• Document extract

= = = = =

11.4 Return of Cash Balance. Any
cash balance remaining in a Participants Plan account
following any Purchase Date shall be refunded to the Participant
as soon as practicable after such Purchase Date. However, if the
cash balance to be returned to a Participant pursuant to the
preceding sentence is less than the amount that would have been
necessary to purchase an additional whole share of Stock on such
Purchase Date, the Company may retain the cash balance in the
Participants Plan account to be applied toward the
purchase of shares of Stock in the subsequent Purchase Period or
Offering Period, as the case may be.
11.5 Tax Withholding. At the time a
Participants Purchase Right is exercised, in whole or in
part, or at the time a Participant disposes of some or all of
the shares of Stock he or she acquires under the Plan, the
Participant shall make adequate provision for the federal,
state, local and foreign tax withholding obligations, if any, of
the Participating Company Group which arise upon exercise of the
Purchase Right or upon such disposition of shares, respectively.
The Participating Company Group may, but shall not be obligated
to, withhold from the Participants compensation the amount
necessary to meet such withholding obligations.
11.6 Expiration of Purchase
Right. Any portion of a Participants
Purchase Right remaining unexercised after the end of the
Offering Period to which the Purchase Right relates shall expire
immediately upon the end of the Offering Period.
11.7 Provision of Reports and Stockholder
Information to Participants. Each Participant who has
exercised all or part of his or her Purchase Right shall
receive, as soon as practicable after the Purchase Date, a
report of such Participants Plan account setting forth the
total payroll deductions accumulated prior to such exercise, the
number of shares of Stock purchased, the Purchase Price for such
shares, the date of purchase and the cash balance, if any,
remaining immediately after such purchase that is to be refunded
or retained in the Participants Plan account pursuant to
Section 11.4. The report required by this Section may be
delivered in such form and by such means, including by
electronic transmission, as the Company may determine. In
addition, each Participant shall be provided information
concerning the Company equivalent to that information provided
generally to the Companys common stockholders.

= = = = =

• Given information
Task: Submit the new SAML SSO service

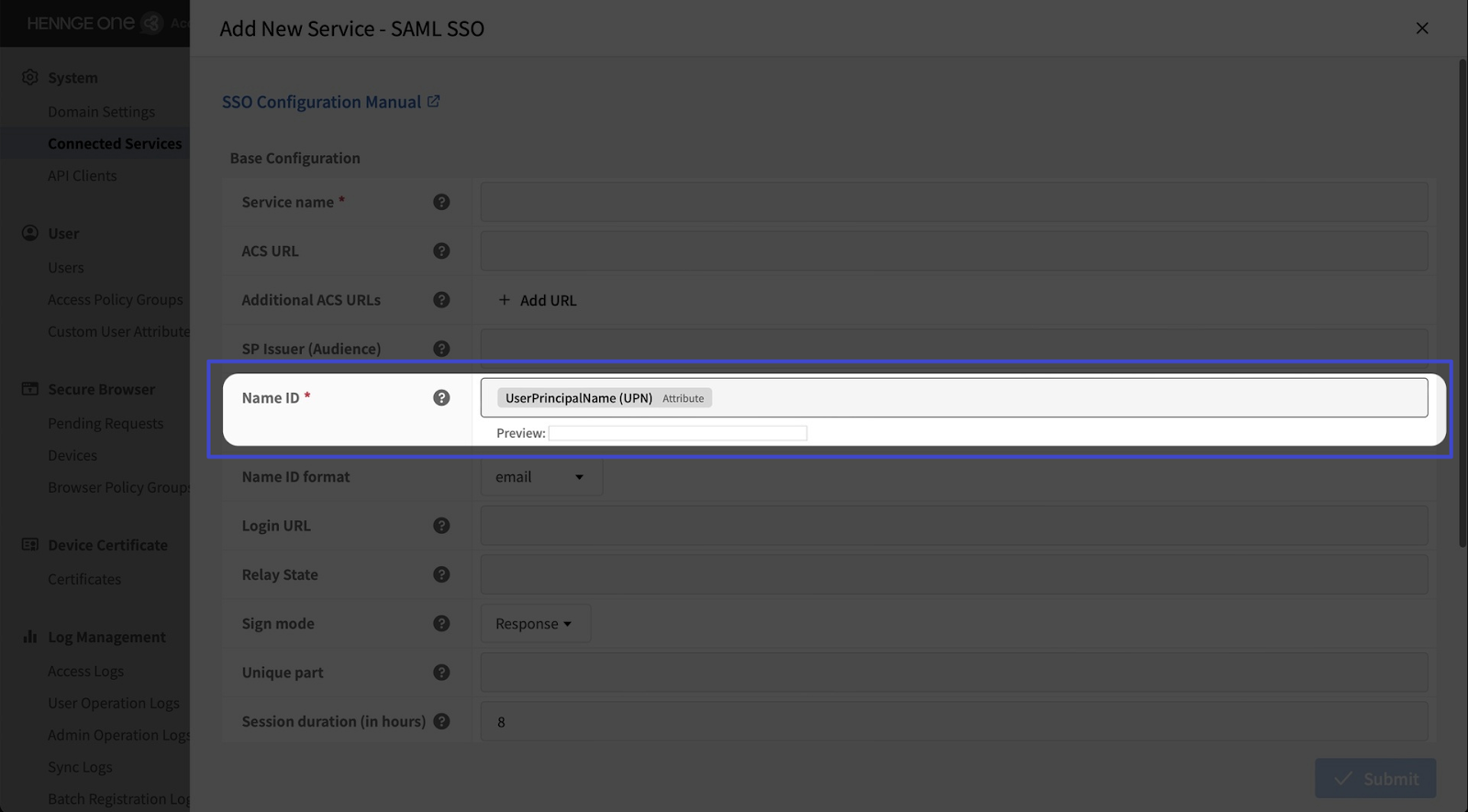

= = = = =

• Challenges
1. According to the stock purchase plan excerpt, when may the Company keep a Participant's leftover cash balance instead of refunding it, and what happens to that money?
2. From the stock purchase plan excerpt, write out the passage starting with "11.5 Tax Withholding." and going on through "such withholding obligations.".

• Results of the tasks
1. The Company may keep the balance when it is less than the amount needed to buy one more whole share of Stock on that Purchase Date. The retained cash stays in the Participant's Plan account and goes toward buying shares in the next Purchase Period or Offering Period.

2.
11.5 Tax Withholding. At the time a
Participants Purchase Right is exercised, in whole or in
part, or at the time a Participant disposes of some or all of
the shares of Stock he or she acquires under the Plan, the
Participant shall make adequate provision for the federal,
state, local and foreign tax withholding obligations, if any, of
the Participating Company Group which arise upon exercise of the
Purchase Right or upon such disposition of shares, respectively.
The Participating Company Group may, but shall not be obligated
to, withhold from the Participants compensation the amount
necessary to meet such withholding obligations.